» TEXTO PROPORCIONADO:
22-10-2015 Nuestro mayor problema como país pasa por la justicia o mejor dicho, por la falta de ella; por la desconfianza en la justicia y sus instituciones, por ese sentimiento de impunidad que le da a cualquier grupo el “derecho” de hacer justicia por propia mano porque si no nadie la hará por él. Es el “pueblo bueno” luchando contra sus opresores. Y así se cometen los mayores crímenes.
Lo ocurrido en el poblado de Ajalpan en Puebla puede ser un capítulo de horror más de los que se viven diariamente en distintas partes del país, pero éste es más desafortunado aún. El lunes en la noche dos jóvenes encuestadores de la reconocida empresa de opinión pública que dirige Ricardo de la Peña estaban levantando un sondeo sobre hábitos de consumo de tortillas en esa comunidad. Como no los conocían, los policías locales los detuvieron a pesar de que se identificaron. No los presentaron ante el Ministerio Público, los llevaron al cuartel (es un decir, se trata de una simple oficina) de la policía municipal. Se dejó correr la versión de que se había detenido a dos secuestradores. Unos decían que habían plagiado a una jovencita, otros que a unos niños. Comenzó a reunirse una turba que quería linchar a “los secuestradores”. Cuando vieron que era ya mucha gente los policías no hicieron demasiado por defender a los detenidos, que fueron arrancados del cuartel y asesinados de forma brutal, a golpes y luego incinerados. No eran secuestradores, eran encuestadores haciendo su trabajo.

» TAREAS REQUERIDAS:
• A. Resume en forma de lista el párrafo del texto sobre el linchamiento en Ajalpan que empieza con "Lo ocurrido en el poblado de Ajalpan", conservando sus datos principales.
• B. Transcribe del texto sobre el linchamiento en Ajalpan el fragmento comprendido entre "22-10-2015 Nuestro mayor" y "los mayores crímenes.", ambos incluidos.
• C. Prosigue el texto sobre el linchamiento en Ajalpan a partir de su última oración.
El material que aparece a continuación es independiente del texto sobre el linchamiento en Ajalpan.

» MATERIAL:
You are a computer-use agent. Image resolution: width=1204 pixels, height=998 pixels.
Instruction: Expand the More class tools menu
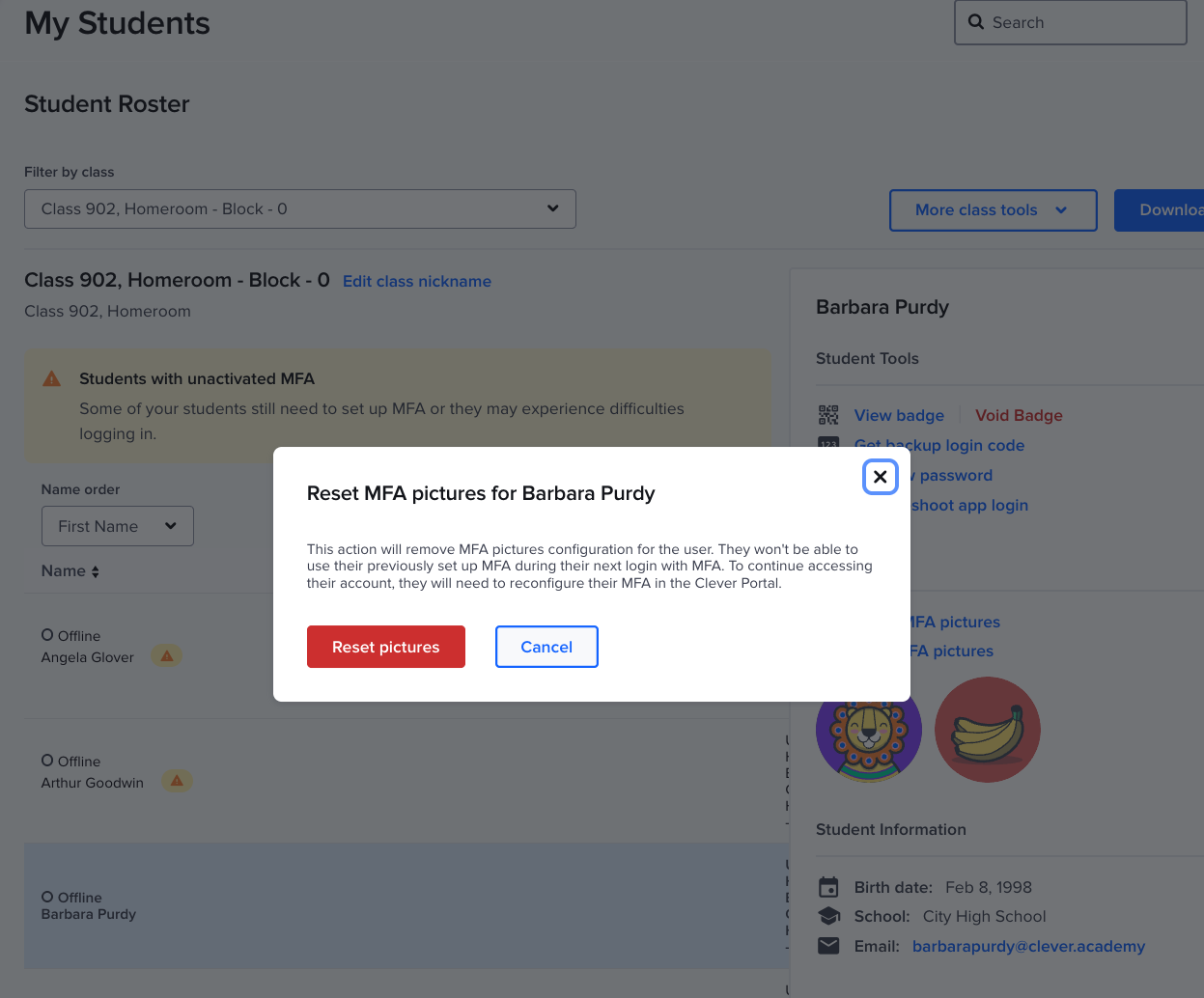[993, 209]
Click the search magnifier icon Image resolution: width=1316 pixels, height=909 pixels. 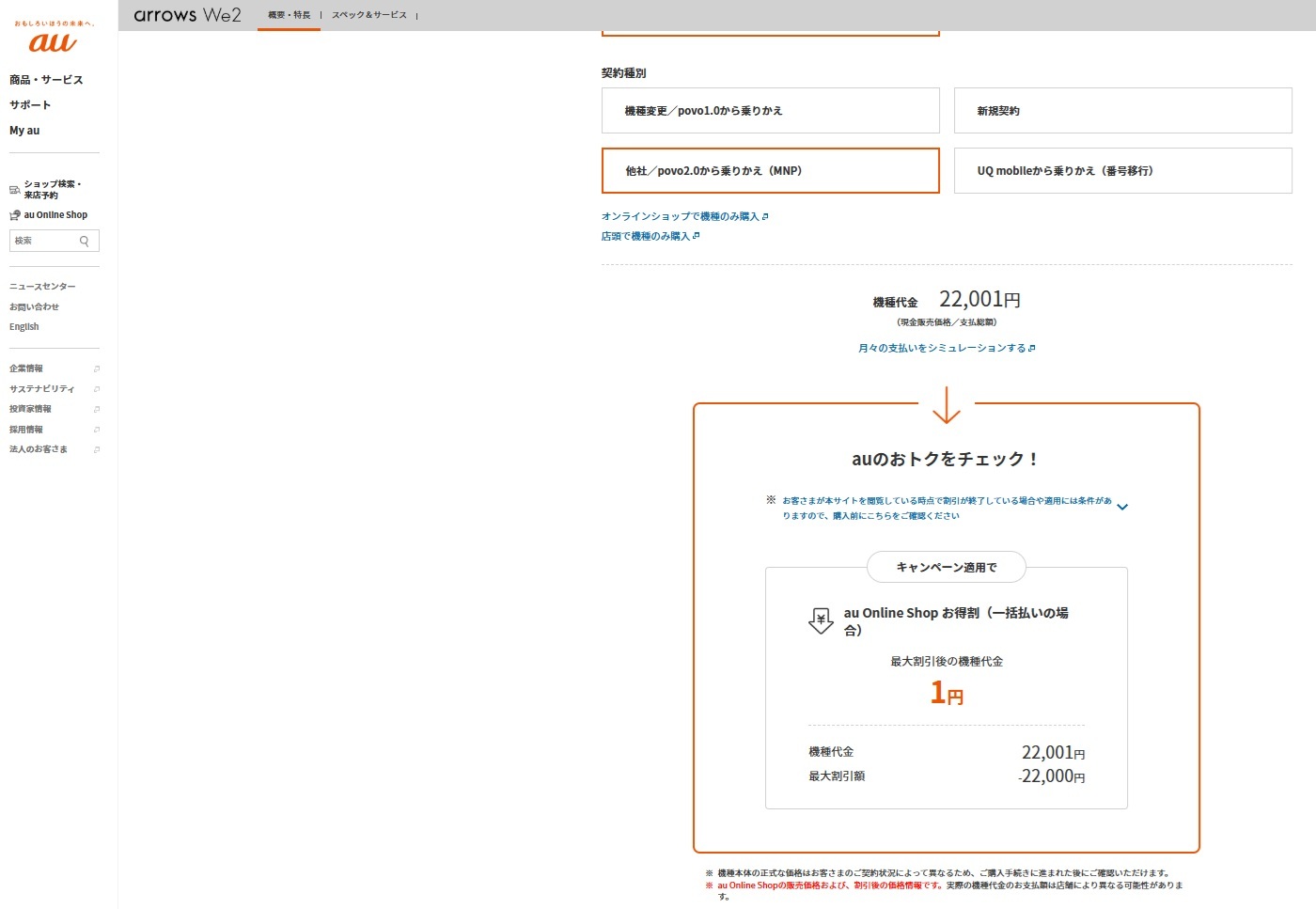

» RESPUESTAS:
• A.
- El hecho ocurrió en el poblado de Ajalpan, en Puebla.
- El lunes por la noche, dos jóvenes encuestadores de la empresa de opinión pública que dirige Ricardo de la Peña hacían un sondeo sobre hábitos de consumo de tortillas.
- Los policías locales no los conocían y los detuvieron, aunque ellos se identificaron.
- No los presentaron ante el Ministerio Público. Los llevaron a la oficina de la policía municipal.
- Circuló la versión de que eran secuestradores de una jovencita o de unos niños.
- Se juntó una turba que quería lincharlos, y la policía hizo poco por defenderlos.
- Los sacaron del cuartel, los mataron a golpes y luego los incineraron.
- No eran secuestradores, sino encuestadores que hacían su trabajo.

• B.
22-10-2015 Nuestro mayor problema como país pasa por la justicia o mejor dicho, por la falta de ella; por la desconfianza en la justicia y sus instituciones, por ese sentimiento de impunidad que le da a cualquier grupo el “derecho” de hacer justicia por propia mano porque si no nadie la hará por él. Es el “pueblo bueno” luchando contra sus opresores. Y así se cometen los mayores crímenes.

• C.
Los hechos recuerdan lo sucedido en Tláhuac, hará once años el próximo 24 de noviembre, cuando una turba, azuzada por personajes ligados a un grupo armado, terminó asesinando a dos policías federales y dejando gravemente herido a un tercero, sin que las autoridades del gobierno de la Ciudad de México hicieran nada por evitarlo. Incluso la delegada en Tláhuac, Fátima Mena, estuvo en el lugar y en vez de proteger a los agentes, que ya estaban amarrados y golpeados y a los que la turba amenazaba con incinerarlos, simplemente se fue y los dejó en manos de los victimarios. Todo fue trasmitido en vivo por televisión.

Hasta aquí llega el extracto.